L’ex presidente Donald Trump ha lanciato sabato un attacco prolungato alla gestione del presidente Joe Biden della ritirata delle forze statunitensi dall’Afghanistan, che ha definito “la più grande umiliazione in politica estera” nella storia degli Stati Uniti.
Trump, che ha prospettato la possibilità di candidarsi di nuovo alla presidenza nel 2024, ha ripetutamente accusato Biden, della disfatta in Afghanistan a favore dei militanti islamisti talebani.
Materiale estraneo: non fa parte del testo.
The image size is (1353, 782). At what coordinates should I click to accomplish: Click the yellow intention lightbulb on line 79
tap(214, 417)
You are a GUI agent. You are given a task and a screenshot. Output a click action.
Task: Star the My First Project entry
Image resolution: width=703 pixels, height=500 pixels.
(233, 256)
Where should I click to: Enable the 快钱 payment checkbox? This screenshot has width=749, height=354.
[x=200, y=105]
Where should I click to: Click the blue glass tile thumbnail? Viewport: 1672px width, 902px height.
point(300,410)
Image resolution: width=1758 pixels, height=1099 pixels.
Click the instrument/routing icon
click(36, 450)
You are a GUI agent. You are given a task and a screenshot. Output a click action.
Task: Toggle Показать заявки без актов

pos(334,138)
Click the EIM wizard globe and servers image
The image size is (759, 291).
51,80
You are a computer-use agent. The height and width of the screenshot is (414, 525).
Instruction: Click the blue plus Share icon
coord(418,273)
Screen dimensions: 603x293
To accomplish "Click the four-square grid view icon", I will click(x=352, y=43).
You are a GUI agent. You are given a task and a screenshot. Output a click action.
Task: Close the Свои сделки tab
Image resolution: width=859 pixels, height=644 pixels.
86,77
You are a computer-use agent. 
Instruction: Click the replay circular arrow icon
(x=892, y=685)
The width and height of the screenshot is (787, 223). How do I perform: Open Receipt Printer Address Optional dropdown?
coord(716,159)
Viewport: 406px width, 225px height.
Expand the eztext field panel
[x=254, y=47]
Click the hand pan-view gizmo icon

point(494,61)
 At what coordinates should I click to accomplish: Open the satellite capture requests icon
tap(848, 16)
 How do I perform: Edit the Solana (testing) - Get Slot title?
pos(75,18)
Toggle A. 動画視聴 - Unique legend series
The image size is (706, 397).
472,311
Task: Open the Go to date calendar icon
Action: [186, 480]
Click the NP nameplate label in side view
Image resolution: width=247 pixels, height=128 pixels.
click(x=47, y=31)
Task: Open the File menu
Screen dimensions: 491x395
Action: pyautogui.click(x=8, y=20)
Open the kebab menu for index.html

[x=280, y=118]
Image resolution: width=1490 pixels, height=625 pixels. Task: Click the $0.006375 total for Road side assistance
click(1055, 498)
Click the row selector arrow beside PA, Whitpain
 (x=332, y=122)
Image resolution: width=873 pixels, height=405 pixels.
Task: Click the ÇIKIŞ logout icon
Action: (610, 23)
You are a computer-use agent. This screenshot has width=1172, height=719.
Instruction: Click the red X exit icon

“L’uscita fallita di Biden dall’Afghanistan è la più sorprendente dimostrazione di grave incompetenza da parte del leader di una nazione, forse in qualsiasi momento”, ha detto Trump in una chiassosa manifestazione piena di suoi sostenitori vicino a Cullman, in Alabama.
I leader talebani stanno cercando di creare un nuovo governo dopo che le loro forze hanno spazzato tutto il paese mentre le forze guidate dagli Stati Uniti si sono ritirate dopo due decenni, con il governo appoggiato dall’Occidente e le forze armate che si sgretolano.
Da parte sua, Biden ha criticato l’esercito afghano per essersi rifiutato di combattere, ha denunciato l’ormai deposto governo afghano e ha dichiarato di aver ereditato un pessimo accordo di ritiro da Trump.
Alla manifestazione, Trump ha incolpato della situazione Biden per non aver seguito il piano escogitato dalla sua amministrazione e ha lamentato che il personale e le attrezzature statunitensi sono stati lasciati indietro mentre le truppe si ritiravano.
“Questo non è un ritiro. Questa è stata una resa totale”, ha detto.
Trump ha detto che i talebani, con i quali aveva negoziato, lo rispettavano. Ha suggerito che la rapida acquisizione dell’Afghanistan non sarebbe avvenuta se fosse stato ancora in carica.
“Avremmo potuto uscirne con onore”, ha aggiunto Trump. “Avremmo dovuto uscirne con onore. E invece ne siamo usciti con l’esatto contrario dell’onore.”